**Given passage**

===

The Denison Development Alliance paid $725,000 for a 1970s building that ConAgra had listed for $1.1 million in separate agreements with four brokers over the last three years, Tony Kaai, the alliance president, tells GlobeSt.com. The costs for acquisition and the build-out for SignWarehouse.com, which penned a 10-year lease for the property at 3401 Texoma Dr., were covered by sales tax revenue, which totals about $1 million per year for the rural Texas town, he says. The strategy gives some leverage for "an aggressive approach for a small community" that faces competition from larger suburbs closer to Dallas, Kaai emphasizes.

The alliance is assuming a property management role for empty buildings in Denison's bounds to backfill dark spaces with long-term tenants. Like the ConAgra site, the same strategy was applied to an 85,000-sf shuttered Wal-Mart, where all but 3,000 sf is now filled in a building owned by a non-profit private industrial foundation. The alliance also is pushing another 85,000-sf, climate-controlled industrial building, vacated two years ago.

SignWarehouse.com, now located at 1515 S. Sam Rayburn Freeway in Sherman, is planning a Jan. 1 move to Denison. The building will be gutted and divvied into 10,000 sf of office space and the balance as warehouse for the distribution of all types of supplies to sign manufacturers. Terry Wright of the Wright Group in Carrollton is the project architect. Kaai hopes to be floating general contracting bids in 30 days.

===

**Task set**
**A.** Edit the Denison building article by rewriting everything from "SignWarehouse.com, now located" down to "in 30 days.", with "project architect" changed to "lead architect".
**B.** Pick up the Denison building article after its last sentence and carry it forward.

===

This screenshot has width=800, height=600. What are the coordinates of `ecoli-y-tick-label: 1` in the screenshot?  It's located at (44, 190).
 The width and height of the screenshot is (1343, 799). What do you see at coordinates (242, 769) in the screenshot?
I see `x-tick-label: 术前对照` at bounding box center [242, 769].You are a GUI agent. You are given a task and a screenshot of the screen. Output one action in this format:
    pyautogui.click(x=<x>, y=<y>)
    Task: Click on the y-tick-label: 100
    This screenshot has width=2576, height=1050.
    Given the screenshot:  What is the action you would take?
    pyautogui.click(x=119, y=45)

===

**Answers given**
**A.**
SignWarehouse.com, now located at 1515 S. Sam Rayburn Freeway in Sherman, is planning a Jan. 1 move to Denison. The building will be gutted and divvied into 10,000 sf of office space and the balance as warehouse for the distribution of all types of supplies to sign manufacturers. Terry Wright of the Wright Group in Carrollton is the lead architect. Kaai hopes to be floating general contracting bids in 30 days.

**B.**
SignWarehouse.com, which will be paying about $4 per sf gross, was looking for expansion space and none was to be had in its hometown, about eight miles from the ConAgra site. Kaai says the deal was struck with Sherman officials' knowledge so as not to cause a rift with its Grayson County neighbor. But, SignWarehouse didn't sign without looking around, surveying the scene as far north as the Red River and into southern Oklahoma.

ConAgra acquired the property in the mid-1980s, taking over the operation of a margarine-processing facility when it acquired Beatrice Foods Inc. of Chicago. Kaai says 100 employees were displaced by the ConAgra plant shutdown in March 2000. The factory fronts US Highway 84, sits about a half mile from US Highway 75 or Central Expressway and is roughly 75 miles north of Dallas.

Tom Pearson of Cushman & Wakefield of Texas Inc. and PJ Morgan of Omaha-based PJ Morgan Co. negotiated the sale for ConAgra. Kaai was the city's "point man."

Pearson says a "steady stream" of manufacturers from candy to fiberglass looked at the site. "But at the end of the day," he says of SignWarehouse, "this company was the best fit for it." Denison, he adds, got "a good deal, but it is requiring some work to bring it into good condition."